Read compiler warnings! Had 15 minutes of fun trying to work out why a pointer returning function was returning half a pointer. It was because I hadn't exposed its prototype in the header, so it was only returning an int's worth of space.
A lot of operations can throw errors in JS! I was originally passing env to throw methods, but now I think I'll have to avoid doing so.
So many features are inter-related: for instance exceptions would make it nice to have dynamic strings for proper error messages. I've often felt like I'm implementing this by walking the dependency graph between various language features.

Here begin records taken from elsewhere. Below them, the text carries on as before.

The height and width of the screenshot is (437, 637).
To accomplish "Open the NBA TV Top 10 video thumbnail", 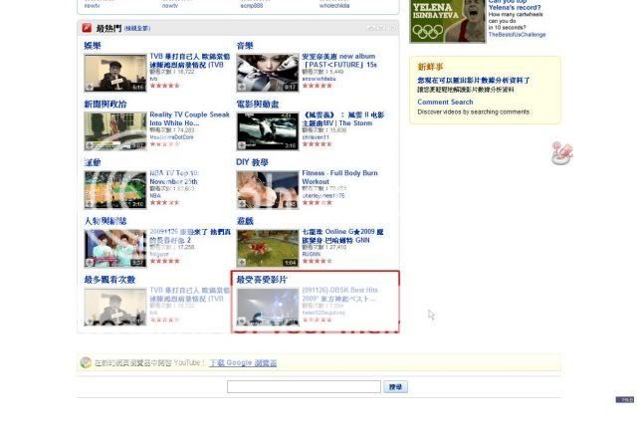I will point(115,188).
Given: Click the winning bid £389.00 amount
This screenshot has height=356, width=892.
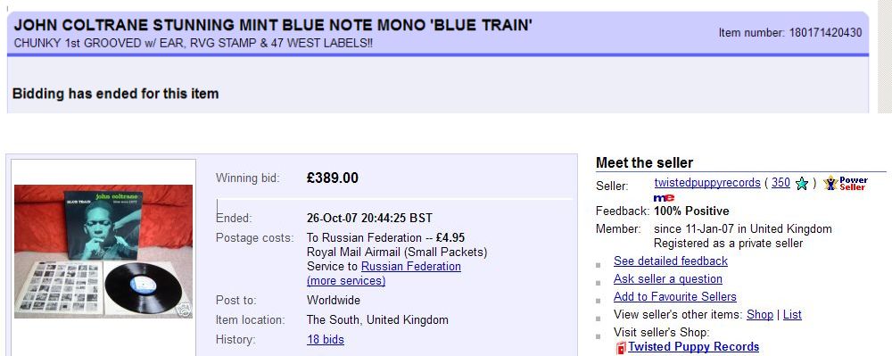Looking at the screenshot, I should pos(332,178).
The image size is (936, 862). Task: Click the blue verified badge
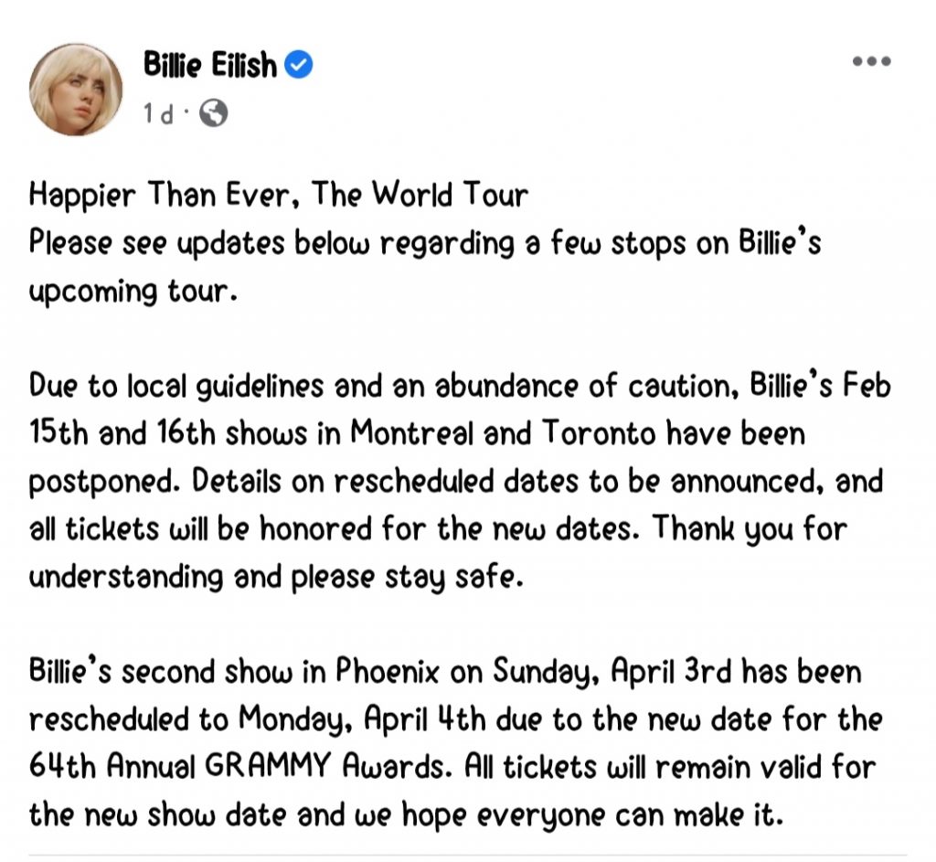coord(299,65)

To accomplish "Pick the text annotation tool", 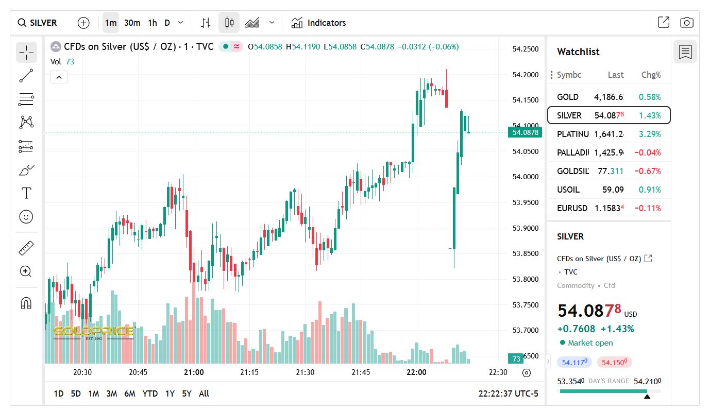I will (26, 193).
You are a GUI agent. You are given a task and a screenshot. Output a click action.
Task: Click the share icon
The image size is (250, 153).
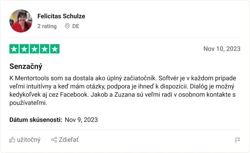pyautogui.click(x=54, y=140)
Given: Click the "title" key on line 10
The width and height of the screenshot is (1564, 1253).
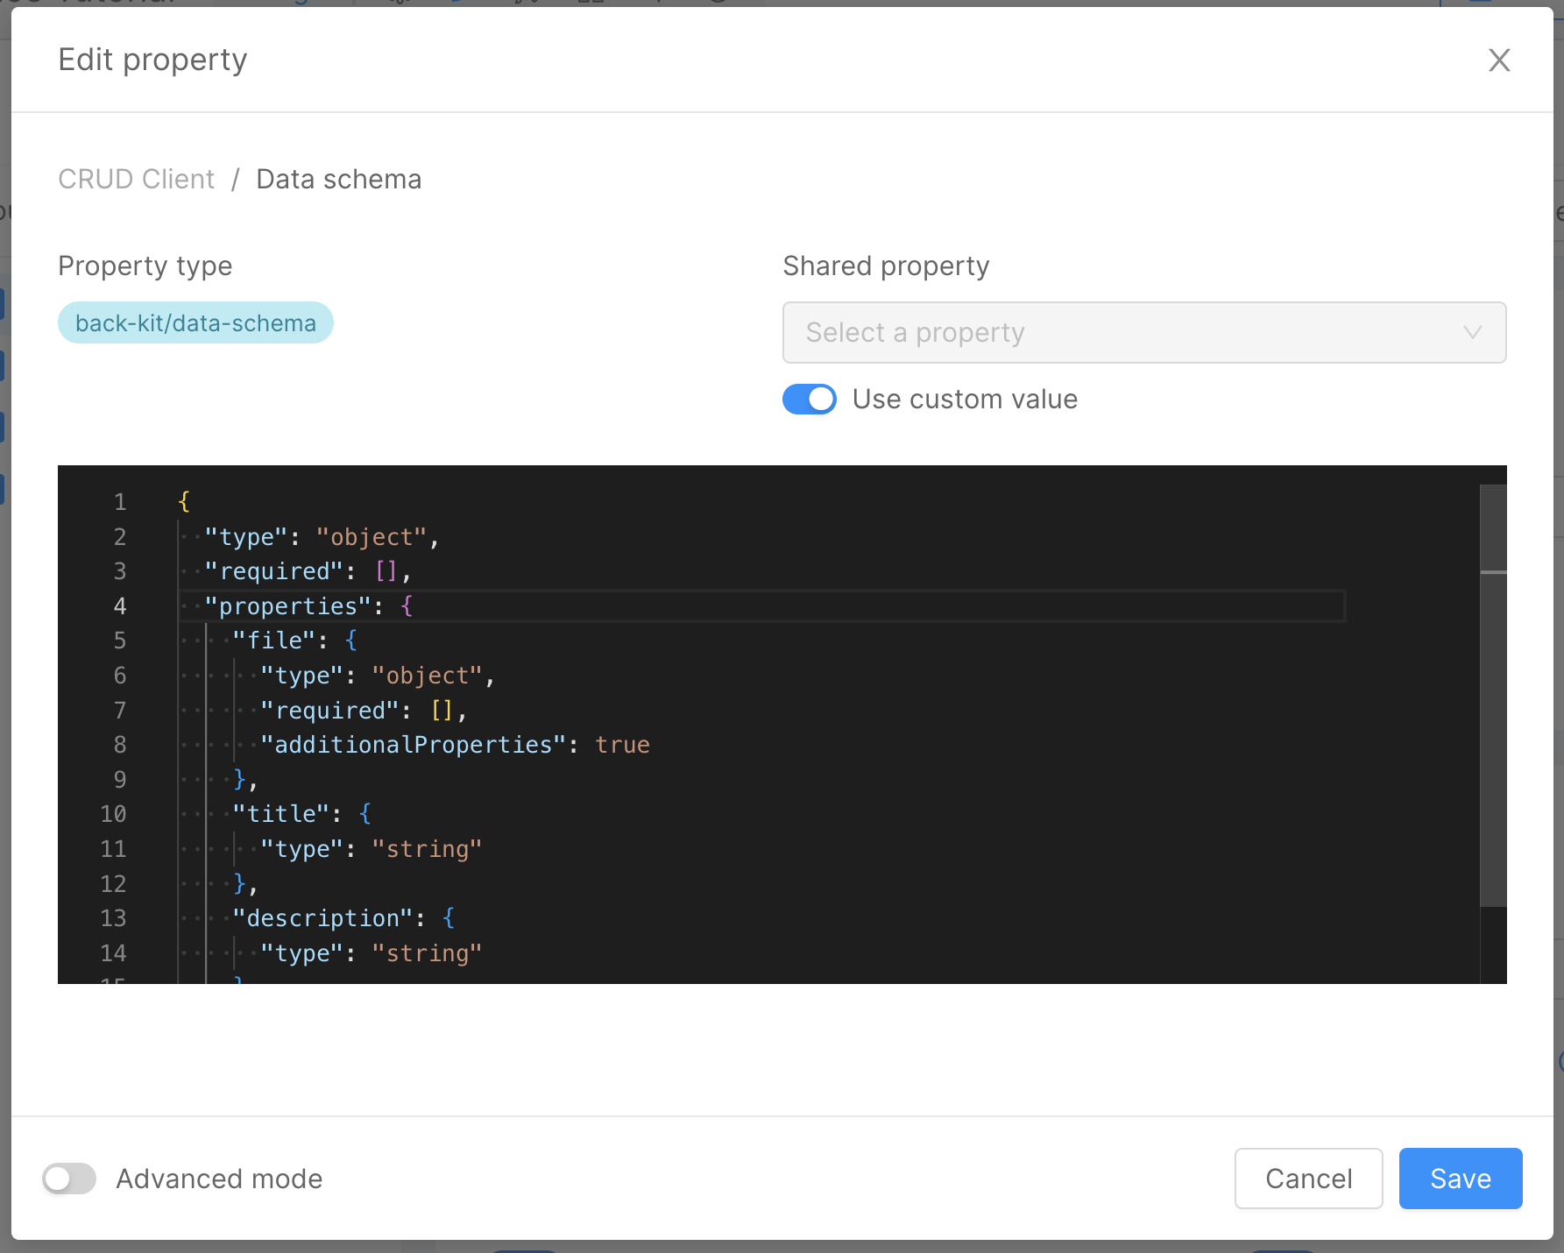Looking at the screenshot, I should click(281, 814).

Since exceptions etc are tied into the concept of task queues, should roughly sketch them to avoid coding myself into a corner.

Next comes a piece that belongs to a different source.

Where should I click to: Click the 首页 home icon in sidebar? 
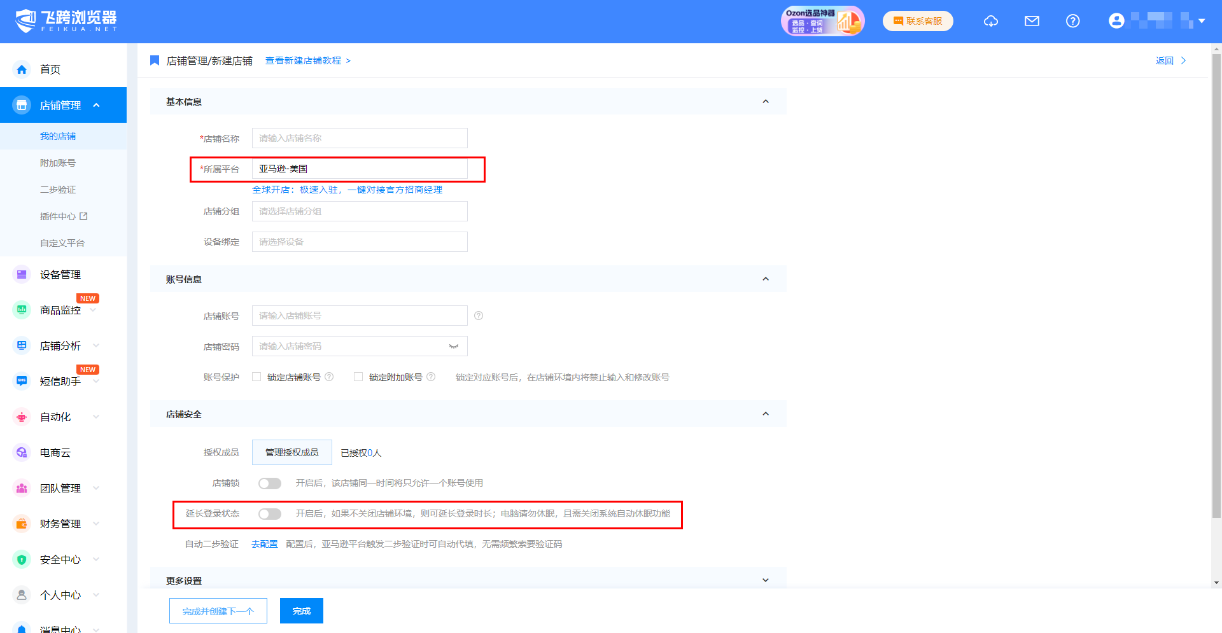pos(22,69)
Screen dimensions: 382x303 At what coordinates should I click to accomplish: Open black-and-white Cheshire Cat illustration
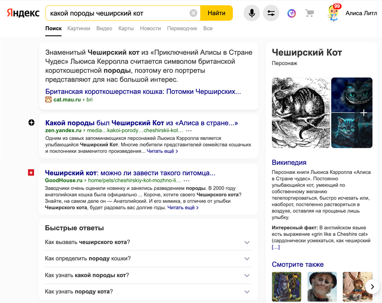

- IO will schedule a callback
- Task queue will wait for resolved callbacks
- Each callback will kick off a new execution
- RuntimeEnvironment will need to be setup for this
- Then go back to task queue and wait
Exceptions etc will work in the queue as per usual.
Seems sensible to use libuv.
So effectively program becomes:
- run initial program
- start loop
- run stuff
- out of loop - exit 0
The task queues are GC roots, walking the environment hierarchies of any callback scheduled.
struct JsCallback {
FunctionRecord* jsFunction;
}
might need to think about varargs a bit too.
Example compilation:
var a = 'start';
try {
a += ' try';
if(Math.random() > 0.5) throw Error("A");
a += ' after try';
} catch(e) {
a += ' in catch';
console.log(e);
}
console.log('after catch', a);
could compile to something like:
void userFunctionEg(Env* env) {
// var a = 'start';
exceptionStackPush()
if(setjmp(exceptionsJmpBuf) == 0) {
// a+ ' try';
// if(Math.random() > 0.5)
// throw Error("A");
longjmp(expectionsJmpBuf, 1);
// a += ' after try';
} else {
cleanupEnv(runtime->throwingEnv, catchingEnv);
// exception caught
goto catch1;
}
afterTryCatch1:
exceptionStackPop();
// console.log('after catch', a);
// catche
catch1:
// a += ' in catch';
// console.log(e);
goto afterTryCatch1;
}
with defintions
void exceptionStackPush() {
if(expectionsJmpBuf) {
exceptionStackAppend();
}
}
void exceptionStackPop() {
if(exceptionStack == NULL) {
fail("Popping exception stack when empty");
}
exceptionStack = exceptionStack->parent;
}
macros:
#define exceptionCatch(label)
## 29 August 2018
Exceptions:
- reified call-stacks
- some internal methods to throw different types of exceptions
- other things being thrown
- call-stack API + stringification
- catching
- scope for catch blocks
- interestingly - same as ES6 block scope
Function call - likely modify current envCreateForCall
to stack up the FunctionRecord
. Just a linked list? Also - need to have a chain of exception handlers that switch on/off as calls return.
function A() {
try {
catcher(noop)
} catch(e) {
}
try {
runner(boom)
} catch(e) {
}
try {
unrelatedCatch(boom)
} catch(e) {
}
}
function catcher(f) {
try { f() } catch(e) {}
}
function runner(f) { f() }
function unrelatedCatch(f) {
try { noop() } catch(e) {}
f();
try { noop() } catch(e) {}
}
function noop() {}
function boom() {throw Error()}
## 23 August 2018
The non-moving GC cleans up the traversing code nicely.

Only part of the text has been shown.